DESCRIPTION OF THE TASK
With the pictures left out, restate exactly the part below that opens with the line containing "Click the logo size slider handle" and closes with the line containing "Given: Select the partially visible MAR tab".

EXTRACTED DATA

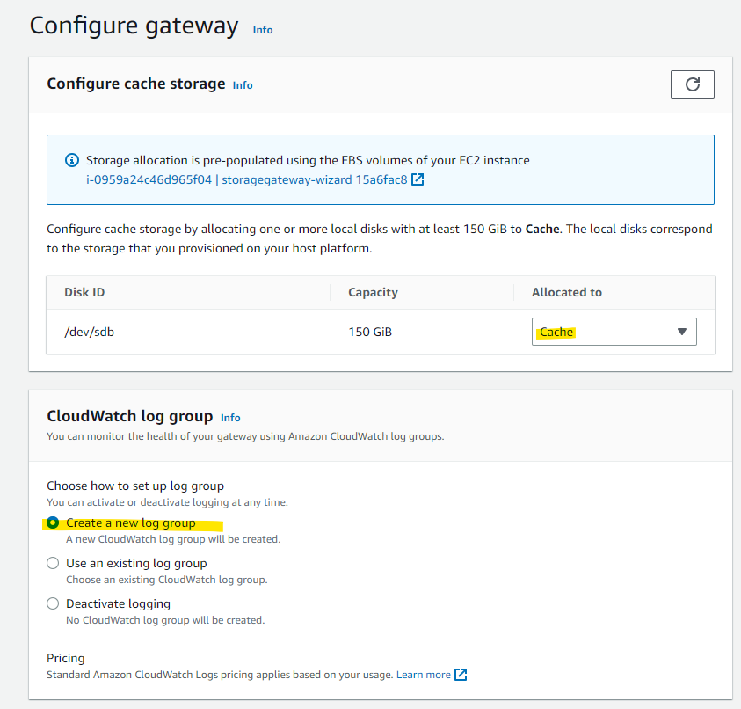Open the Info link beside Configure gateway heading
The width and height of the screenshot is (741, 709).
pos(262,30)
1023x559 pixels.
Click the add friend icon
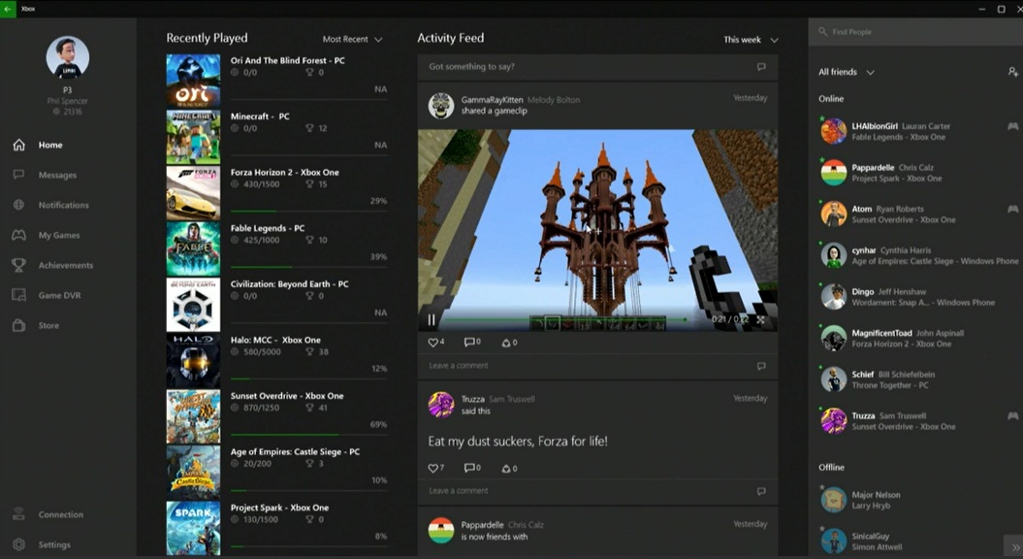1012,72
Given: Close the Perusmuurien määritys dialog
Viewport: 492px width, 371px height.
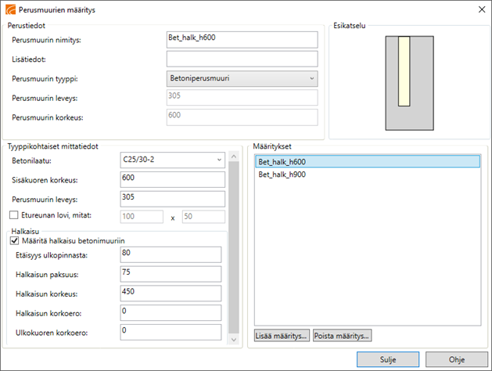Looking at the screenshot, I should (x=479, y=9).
==
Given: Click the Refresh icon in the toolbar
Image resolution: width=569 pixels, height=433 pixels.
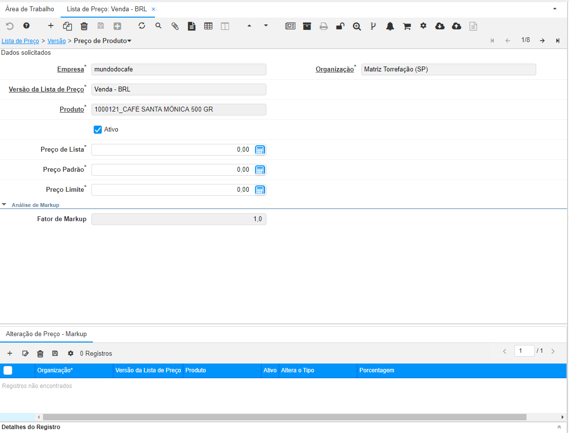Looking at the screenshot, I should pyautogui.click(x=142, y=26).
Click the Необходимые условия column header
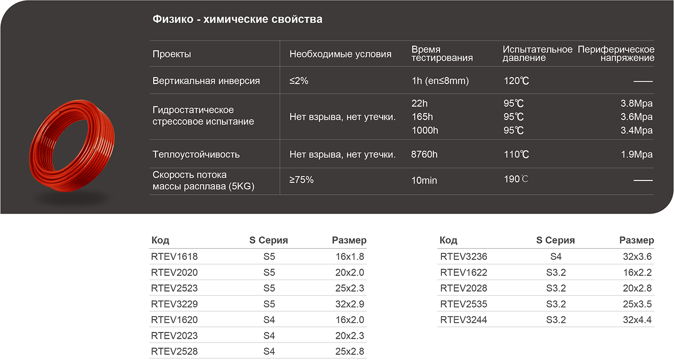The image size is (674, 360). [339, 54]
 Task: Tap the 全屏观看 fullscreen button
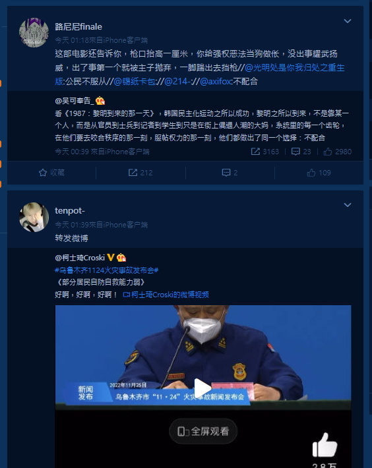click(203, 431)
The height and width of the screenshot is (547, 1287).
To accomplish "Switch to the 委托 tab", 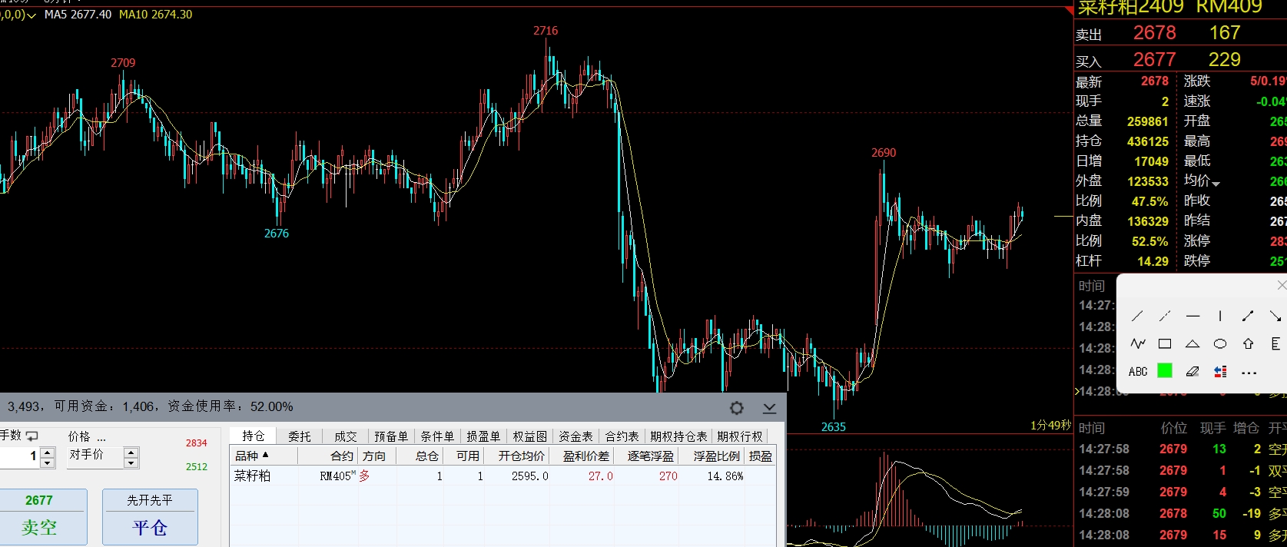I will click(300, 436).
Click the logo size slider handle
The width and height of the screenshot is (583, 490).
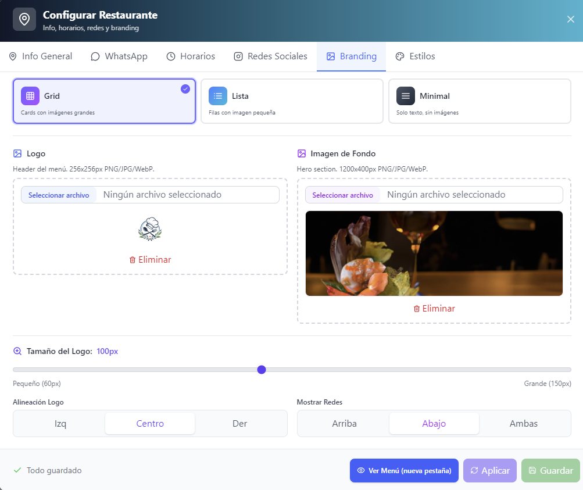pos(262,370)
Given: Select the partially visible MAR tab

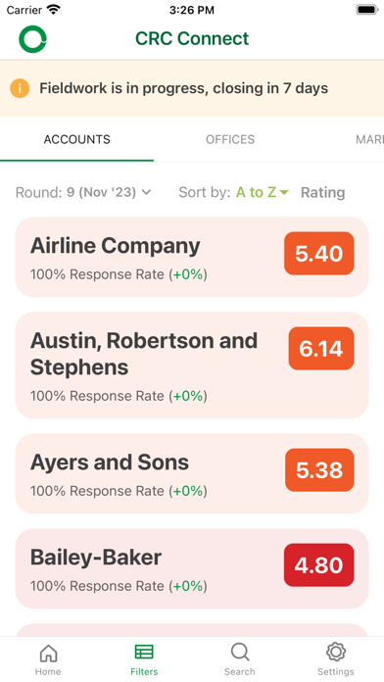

WRITTEN ANSWER
Click the logo size slider handle
The width and height of the screenshot is (583, 490).
pos(262,370)
Given: Select the partially visible MAR tab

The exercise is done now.